In lieu of that, I'm going to assume that this charger board doesn't have galvanic isolation (or something equivalent) between the USB and charger output. ]

The proposed charging arrangement isn't going to work, because the USB ports aren't floating1 with respect to each-other. The grounds of the USB ports are connected together at the hub. The battery ground of each charger board is connected to the USB ground. That's okay when you have only one cell. When you have two cells each with its own charger board like that, you will be connecting the node between the cells to ground. So, you will be applying a short across one of the batteries.
At best, a circuit breaker on the hub will open. At worst, you will toast the charger chip, or the USB hub.

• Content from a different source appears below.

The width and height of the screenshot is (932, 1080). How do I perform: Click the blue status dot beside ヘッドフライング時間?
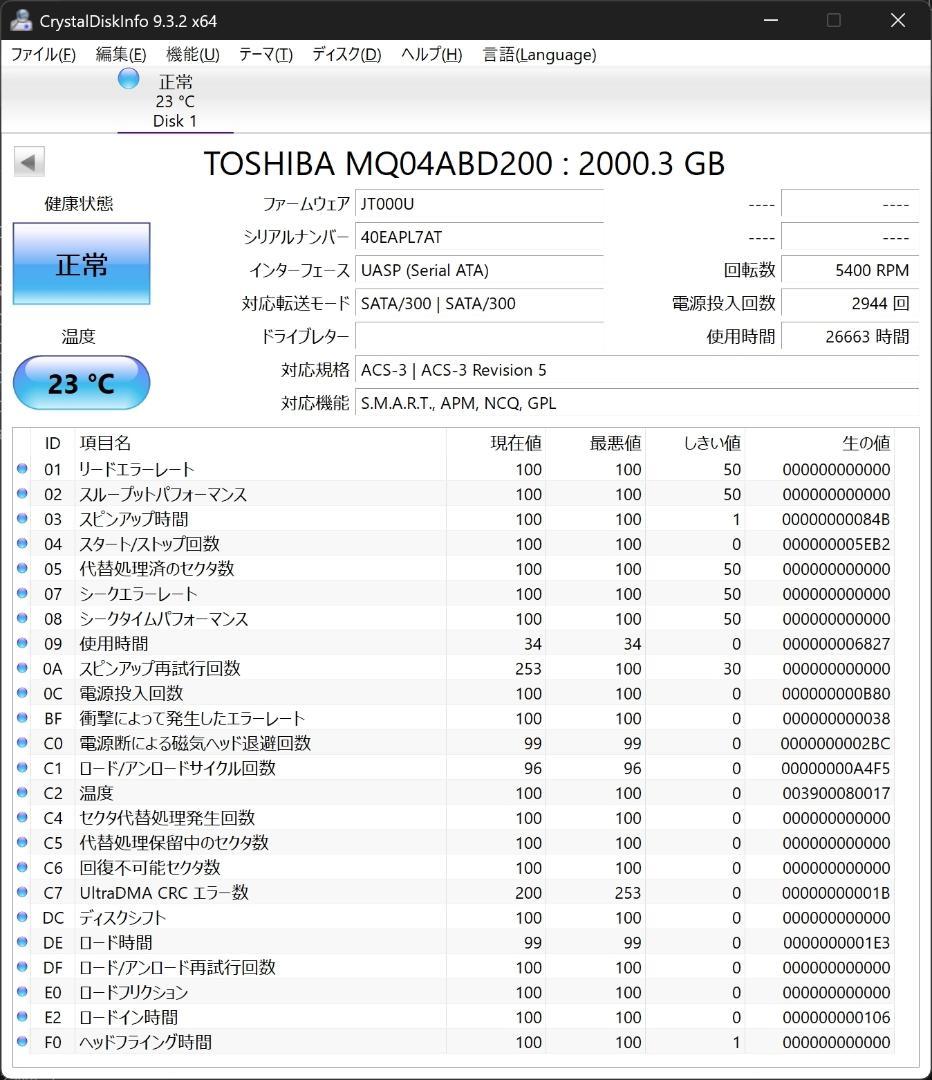point(23,1042)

By the way, do your cells have built-in protection?
I would recommend to abstain from using unprotected Lithium-ion and Lithium-polymer cells.

1 Isolated USB hubs do exist, but they are an exotic.

• Now i understand why its not good to connect them in series. How can i use one TP4056 board to charge all the 3 batteries together and at the same time feed the total voltage of the batteries to the circuit? – Ibrahim Sep 16 '18 at 23:38
• Yes they are of protected type – Ibrahim Sep 16 '18 at 23:40
• That gave me an idea, i will isolate the batteries during charging mode. I will use a relay with normally close for batteries in series, when charging, the power from usb power supply will turn on the relay, thats making it open for batteries in series and closed for charging. Im still wondering what to do with buck converter in parallel. If you know, do let me know. Thank you Nick – Ibrahim Sep 17 '18 at 2:01

It won't work.

TP4056 modules connect ground between input and output, so they cannot be "stacked".